Sehr geehrte Redaktion, sehr geehrter Herr Benedict,
hier sende ich Ihnen meinen Leserbrief zum Kommentar Hat Jette Nietzard geschadet oder geholfen? von Daniel Benedict (NOZ, 30.07.2025) auf der Seite 1.
Der Kommentar von Daniel Benedict über Jette Nietzard ist ein Paradebeispiel für politische Einseitigkeit. Mit spitzer Feder wird eine junge Politikerin der Grünen Jugend seziert, ihr Kleidungsstil skandalisiert und einzelne unbedachte Äußerungen zum Hauptproblem unserer politischen Debatten erklärt. So erzeugt man einen Popanz, der davon ablenkt, wo tatsächlich demokratiegefährdende Entwicklungen stattfinden.

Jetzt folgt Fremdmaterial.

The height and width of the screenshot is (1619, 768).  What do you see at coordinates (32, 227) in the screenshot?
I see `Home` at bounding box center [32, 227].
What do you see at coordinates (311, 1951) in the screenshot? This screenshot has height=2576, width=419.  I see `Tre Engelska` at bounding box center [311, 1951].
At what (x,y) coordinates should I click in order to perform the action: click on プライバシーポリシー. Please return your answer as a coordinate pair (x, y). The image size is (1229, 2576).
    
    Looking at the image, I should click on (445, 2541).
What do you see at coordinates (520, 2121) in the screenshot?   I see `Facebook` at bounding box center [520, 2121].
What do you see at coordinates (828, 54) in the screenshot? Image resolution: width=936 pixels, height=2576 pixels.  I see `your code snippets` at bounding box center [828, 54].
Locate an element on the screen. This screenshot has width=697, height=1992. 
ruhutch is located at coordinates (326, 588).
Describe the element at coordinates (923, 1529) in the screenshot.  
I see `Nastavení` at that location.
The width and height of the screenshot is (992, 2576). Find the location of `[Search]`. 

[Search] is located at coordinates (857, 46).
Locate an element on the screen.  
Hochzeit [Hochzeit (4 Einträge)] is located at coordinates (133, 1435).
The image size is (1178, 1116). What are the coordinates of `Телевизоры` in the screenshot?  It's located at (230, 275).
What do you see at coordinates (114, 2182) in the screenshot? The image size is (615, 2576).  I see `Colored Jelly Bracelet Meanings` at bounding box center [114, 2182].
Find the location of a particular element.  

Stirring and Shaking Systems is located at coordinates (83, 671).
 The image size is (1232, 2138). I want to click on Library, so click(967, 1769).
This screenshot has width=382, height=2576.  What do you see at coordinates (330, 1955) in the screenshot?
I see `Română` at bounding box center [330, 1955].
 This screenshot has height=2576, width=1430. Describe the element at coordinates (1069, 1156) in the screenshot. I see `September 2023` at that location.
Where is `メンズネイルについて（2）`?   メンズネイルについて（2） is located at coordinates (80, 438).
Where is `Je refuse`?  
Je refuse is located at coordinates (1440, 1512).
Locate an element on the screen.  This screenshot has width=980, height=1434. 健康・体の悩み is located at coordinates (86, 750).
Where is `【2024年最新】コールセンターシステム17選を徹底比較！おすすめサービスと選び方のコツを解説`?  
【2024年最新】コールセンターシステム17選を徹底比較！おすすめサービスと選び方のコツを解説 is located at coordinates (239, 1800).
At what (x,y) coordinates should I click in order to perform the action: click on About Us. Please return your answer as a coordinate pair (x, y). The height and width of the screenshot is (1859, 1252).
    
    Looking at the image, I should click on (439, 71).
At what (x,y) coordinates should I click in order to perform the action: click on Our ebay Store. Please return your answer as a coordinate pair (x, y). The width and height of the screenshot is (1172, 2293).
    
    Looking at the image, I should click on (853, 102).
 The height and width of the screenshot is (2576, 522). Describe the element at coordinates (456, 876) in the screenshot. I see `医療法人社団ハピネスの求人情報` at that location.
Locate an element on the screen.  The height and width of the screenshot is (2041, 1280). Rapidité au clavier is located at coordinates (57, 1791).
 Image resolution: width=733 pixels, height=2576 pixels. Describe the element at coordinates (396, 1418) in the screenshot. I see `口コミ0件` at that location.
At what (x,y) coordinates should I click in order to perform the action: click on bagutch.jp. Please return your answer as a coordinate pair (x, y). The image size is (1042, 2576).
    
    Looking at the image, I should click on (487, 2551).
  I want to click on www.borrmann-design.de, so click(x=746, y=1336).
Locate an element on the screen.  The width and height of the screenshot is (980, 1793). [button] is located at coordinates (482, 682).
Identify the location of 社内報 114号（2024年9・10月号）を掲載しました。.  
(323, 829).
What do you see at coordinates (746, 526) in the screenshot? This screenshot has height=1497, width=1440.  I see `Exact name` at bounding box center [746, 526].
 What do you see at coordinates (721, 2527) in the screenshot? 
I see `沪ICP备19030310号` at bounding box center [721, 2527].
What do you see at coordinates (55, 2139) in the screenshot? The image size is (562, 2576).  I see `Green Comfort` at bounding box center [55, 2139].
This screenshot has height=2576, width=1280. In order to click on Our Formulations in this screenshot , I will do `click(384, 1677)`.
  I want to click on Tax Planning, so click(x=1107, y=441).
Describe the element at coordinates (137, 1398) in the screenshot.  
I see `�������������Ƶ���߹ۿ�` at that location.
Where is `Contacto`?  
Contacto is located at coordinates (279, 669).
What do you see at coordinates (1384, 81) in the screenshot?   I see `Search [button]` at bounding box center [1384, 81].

Wäre es nicht naheliegender gewesen, über systematische Korruption in Parteien wie der CDU zu sprechen, von der Maskenaffäre bis zur Aserbaidschan-Connection? Oder über die Entmenschlichung Geflüchteter durch die Wortwahl eines Friedrich Merz (Sozialtourismus, kleine Paschas)? Oder über die Normalisierung rechtsextremer Positionen durch die AfD, die laut Verfassungsschutz in Teilen als gesichert extremistisch gilt?
Stattdessen dient eine 26-jährige Jugendverbandschefin als Projektionsfläche, deren eigentliche Themen, wie Flüchtlingshilfe, Klimagerechtigkeit oder Antirassismus, im Kommentar nicht einmal ernsthaft diskutiert werden. Ja, Nietzard hat kommunikative Fehler gemacht. Aber der Maßstab, mit dem hier geurteilt wird, legt einen doppelten Standard offen: Während echte Machtträger für ihre Skandale oft geschont werden, wird eine junge Frau ohne Regierungsverantwortung öffentlich demontiert.
Wer sich über ein provokantes T-Shirt mehr empört als über menschenverachtende Aussagen von Parlamentariern, hat sich in der Prioritätensetzung verirrt.